僕の疑問に答えるように母さんが語り出した。
「私が父さんと結婚する2年ぐらい前にお前のお祖父さんとお祖母さんが相次いで亡くなって、高津さんが私の実家の跡を継いだそうなんだけど……」
「高津さん?」
 いきなり出てきた名前に戸惑った。
「養子の人の旧姓よ」
「ああ」
 そういえば、母さんの旧姓ってなんだっけ。ずいぶん以前に聞いたことがあるような気がするけど。

「その高津さんから父さんと結婚して6年ぐらい経ってから、電話があったのよ。私の実家を継いですぐに実家のあった村に国だか県だかの何かの施設を作るということで立退かされて、今、アメリカで親戚と一緒に農園をやっているって」
 母さんが眉間に皺を寄せた。なんか本当に複雑な話になりそうだ。

「先祖代々の財産を守れなくて、大変申し訳ないので、土地やら家やらの補償金をもらった半分をくれるって言ってきたの。でも、勘当になってる私が今さらそんなものもらえうわけにはいかないし、そのとき隆司が産まれたばかりでそんな話を聞いている余裕もなかったから、『子どもが産まれたばかりでそんなお話を聞く精神的余裕がありませんし、勘当になっているので、今さらそんなお金はもらえません』って言ったのよ」
 なかなか子どもに恵まれず、父さんと母さんが子どもを諦めかけた結婚6年目に僕ができたということを聞いたことがある。

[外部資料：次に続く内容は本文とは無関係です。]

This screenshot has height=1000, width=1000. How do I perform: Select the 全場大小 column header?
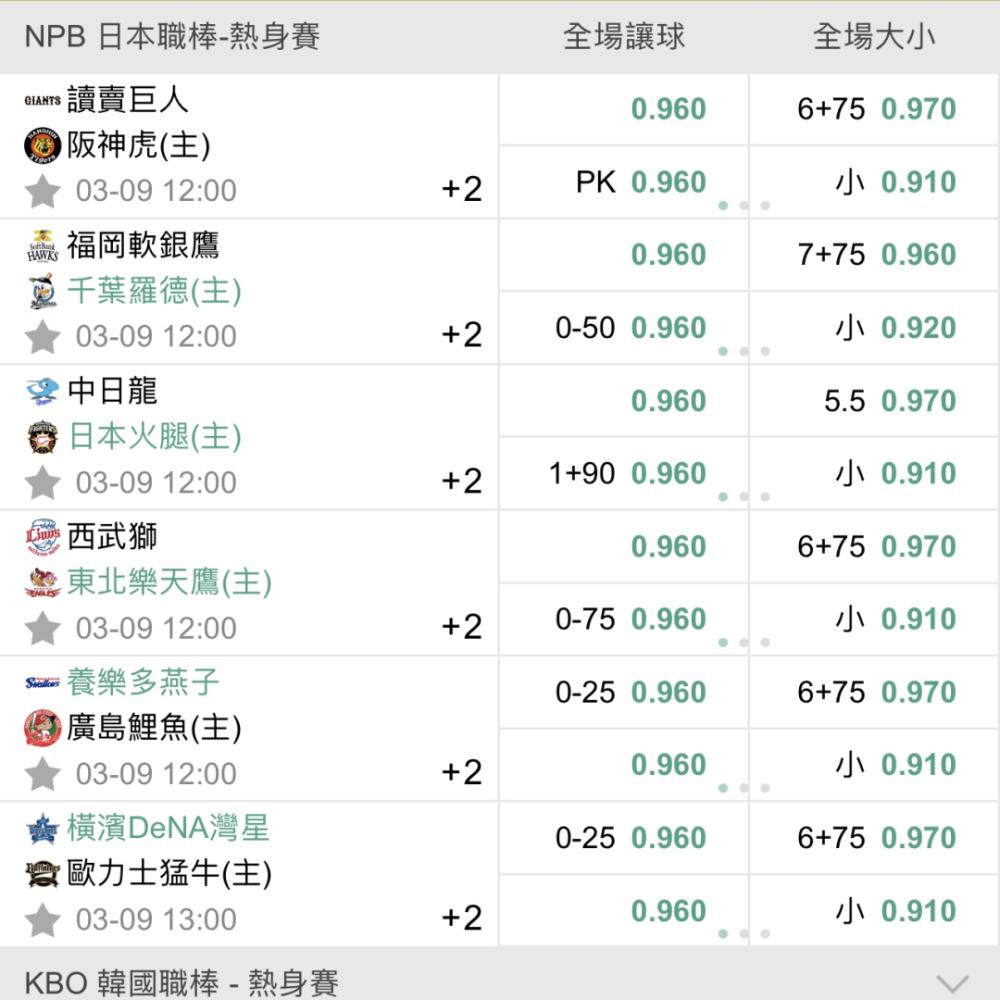click(873, 37)
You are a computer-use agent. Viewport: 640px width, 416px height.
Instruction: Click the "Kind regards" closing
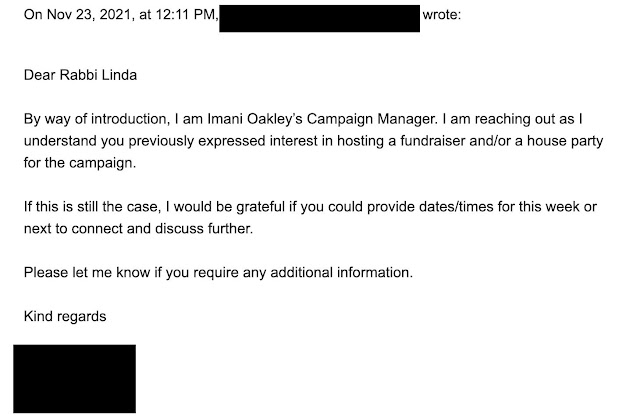pyautogui.click(x=65, y=316)
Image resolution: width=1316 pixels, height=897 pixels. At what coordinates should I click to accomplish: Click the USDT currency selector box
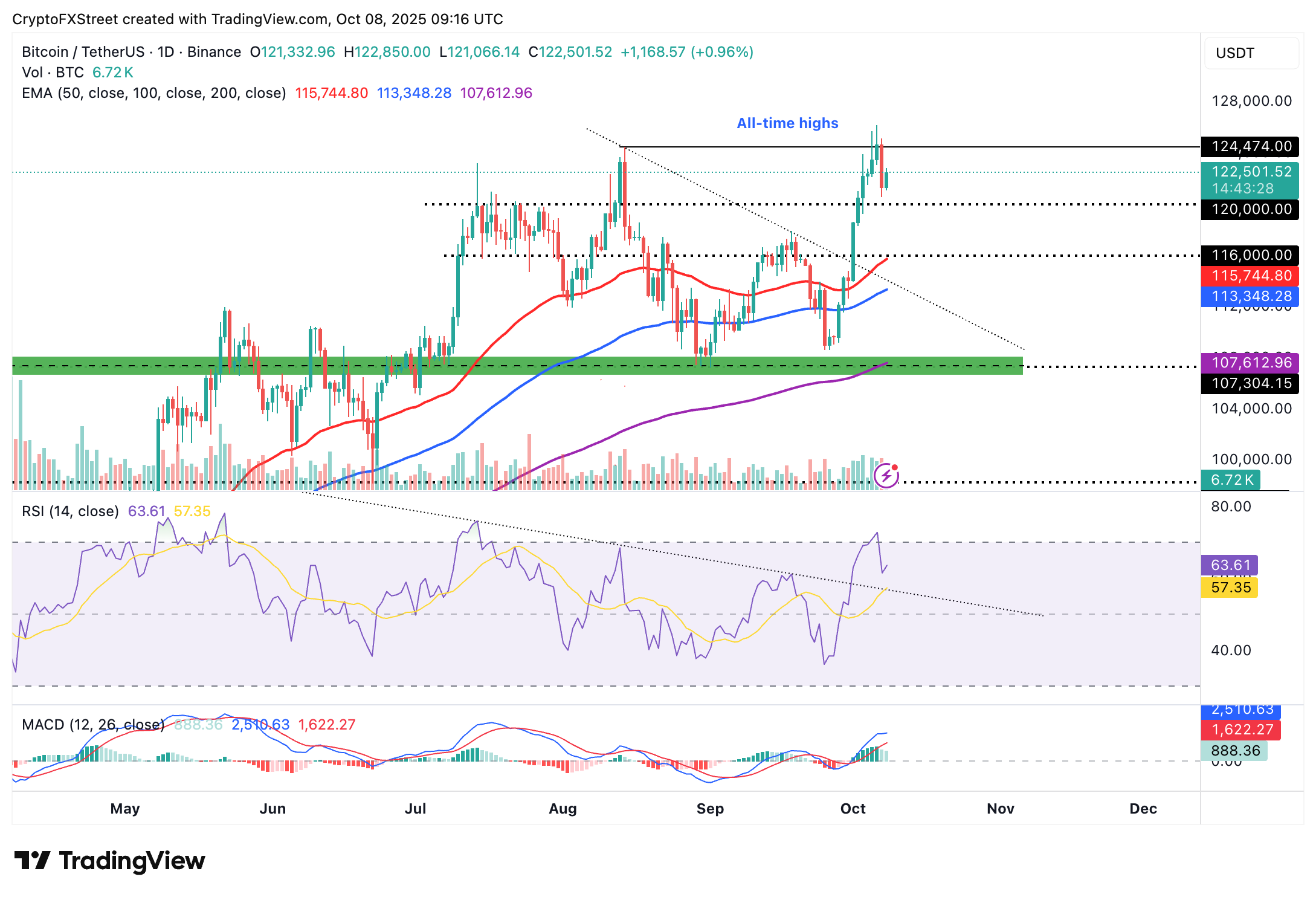pos(1251,53)
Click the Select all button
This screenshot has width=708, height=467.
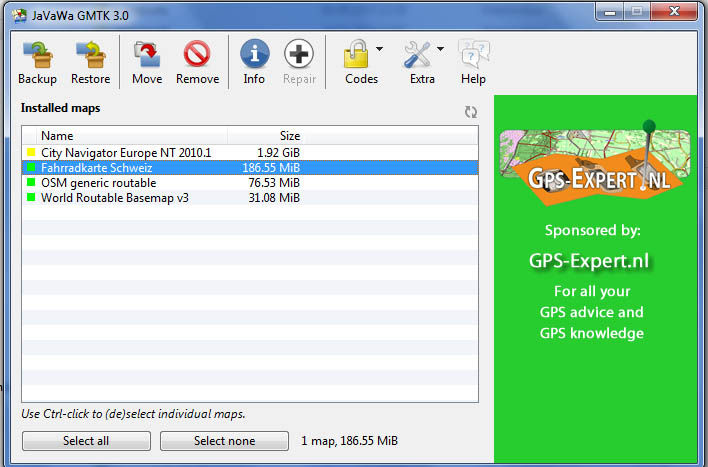pos(86,441)
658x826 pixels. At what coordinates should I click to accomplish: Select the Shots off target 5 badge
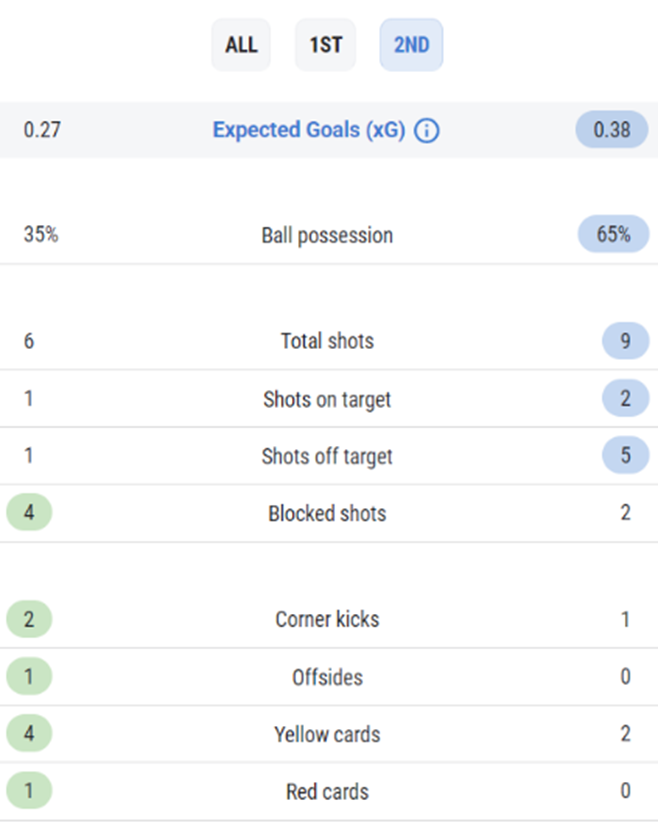click(x=625, y=455)
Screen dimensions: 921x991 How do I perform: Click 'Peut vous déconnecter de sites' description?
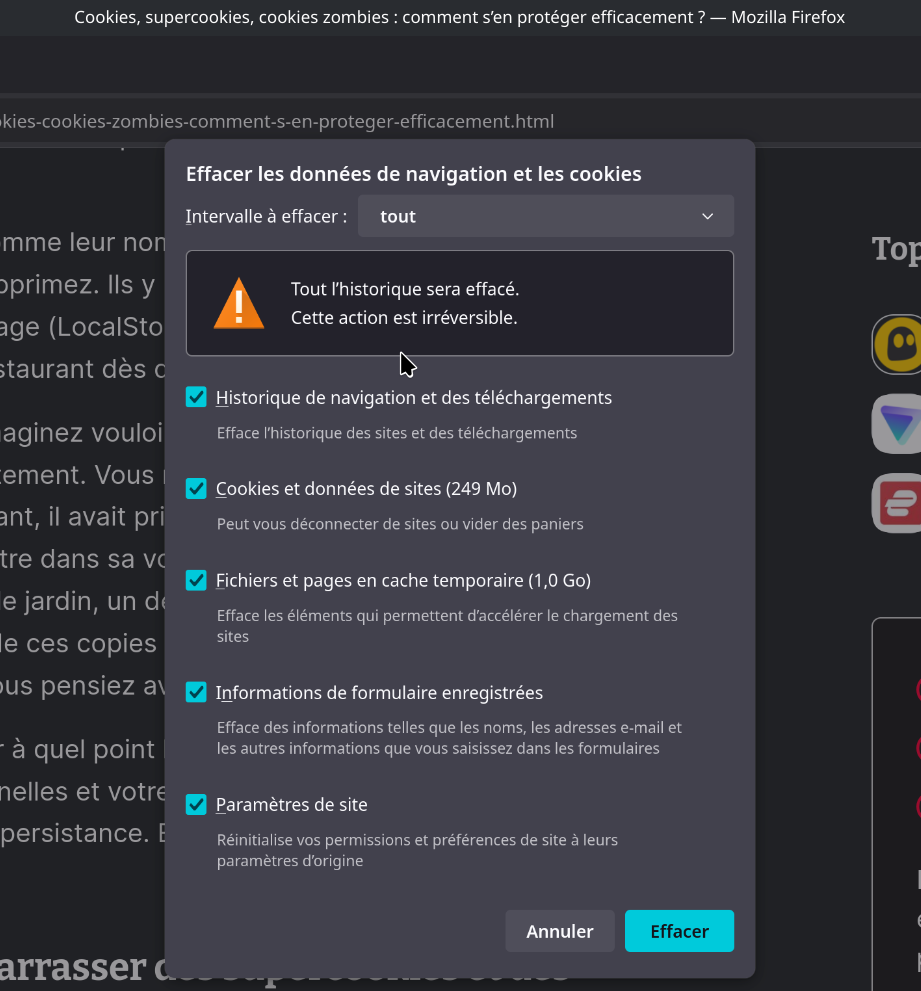click(x=400, y=524)
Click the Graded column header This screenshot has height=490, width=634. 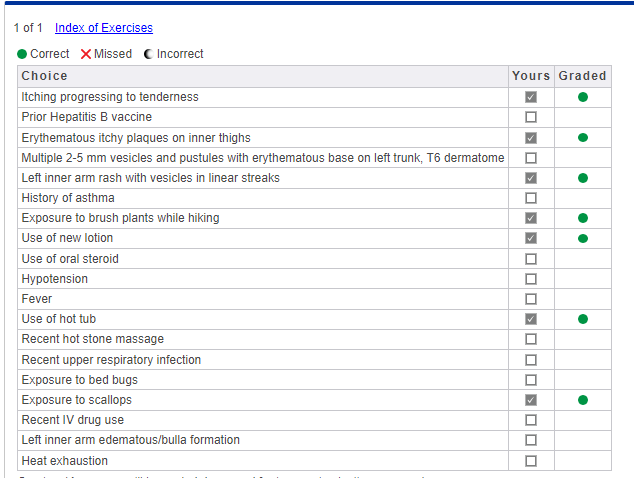coord(582,76)
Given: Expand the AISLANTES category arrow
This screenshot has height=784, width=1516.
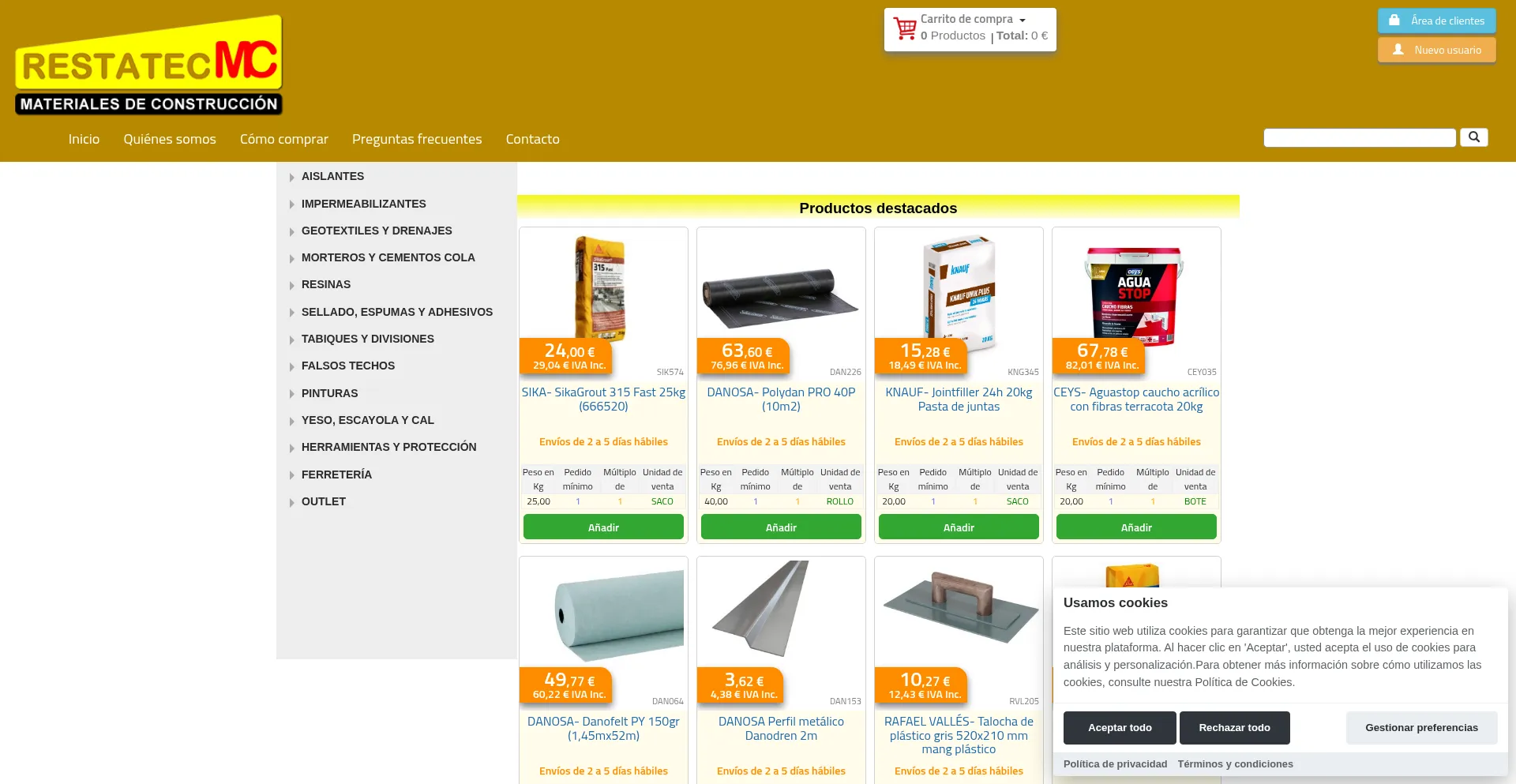Looking at the screenshot, I should pos(292,178).
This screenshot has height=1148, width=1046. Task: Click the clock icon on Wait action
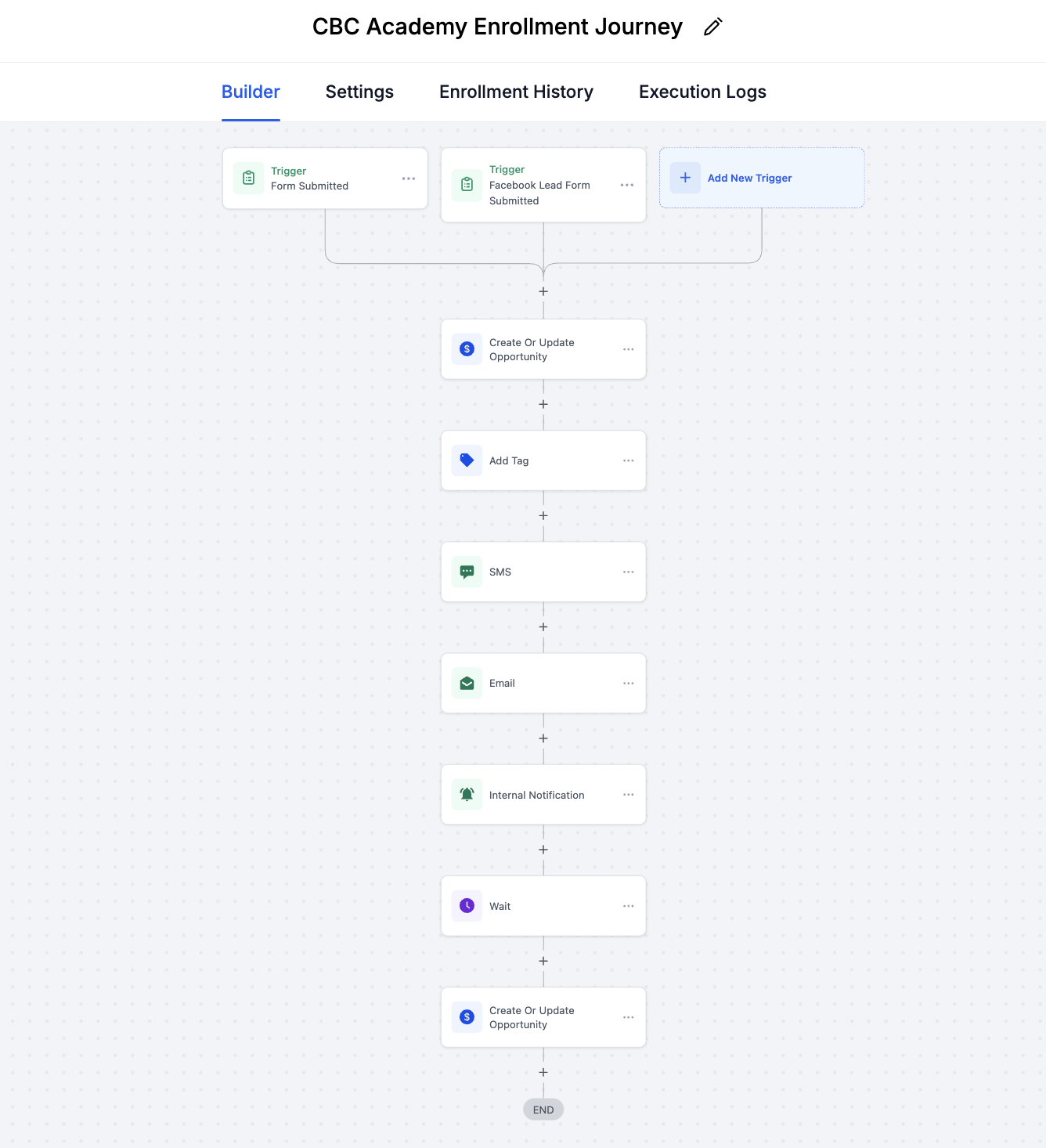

「そうしたら、お子さんは男の子ですかって高津さんが言うから、『はい』って答えたら、『自分にはアメリカで生まれた女の子がいるから、約束したとおり二人を結婚させて、私の財産の半分をあなたのお子さんに譲りましょう』なんて言うのよ。そんなことを考えるのも面倒くさくて、よく考えずに『そうですね』って思わず言っちゃったのよね」
 母さんが苦笑いをする。笑ってる場合じゃないでしょう。そんなこと言ったら向こうは了承したって思うだろう。

「そして昨日、この手紙が届いた」
 父さんが僕の前にエアメールを置いた。
 僕は前に置かれた封筒をじっと見つめた。宛名が英語で書いてある。英語が大の苦手で大嫌いだが、宛先がうちであることぐらいは分かった。

「なんて書いてあったの?」
 父さんを見た。ひょっとしたら、農園経営に失敗してお金を返せなくなったから結婚の話もないことにしてくれとでも書いてないかと思った。

「アメリカで成功したので、自分の財産の半分を譲るから、約束どおりおまえと自分の娘を結婚させようと書いてあった。お前のお祖父さんにそう誓ったから必ず結婚させようと」
 僕の期待は見事に裏切られた。どうやら筋を通す人みたいだからなにがなんでも僕と自分の娘を結婚させるつもりみたいだ。

「その娘さんは来年の春、高校を卒業するから、こちらに連れてきて、おまえと結婚させるつもりだとも書いてあった」
 僕も3年生で来年の春には高校を卒業する予定だ。どうやらその娘さんは同じ歳のようだ。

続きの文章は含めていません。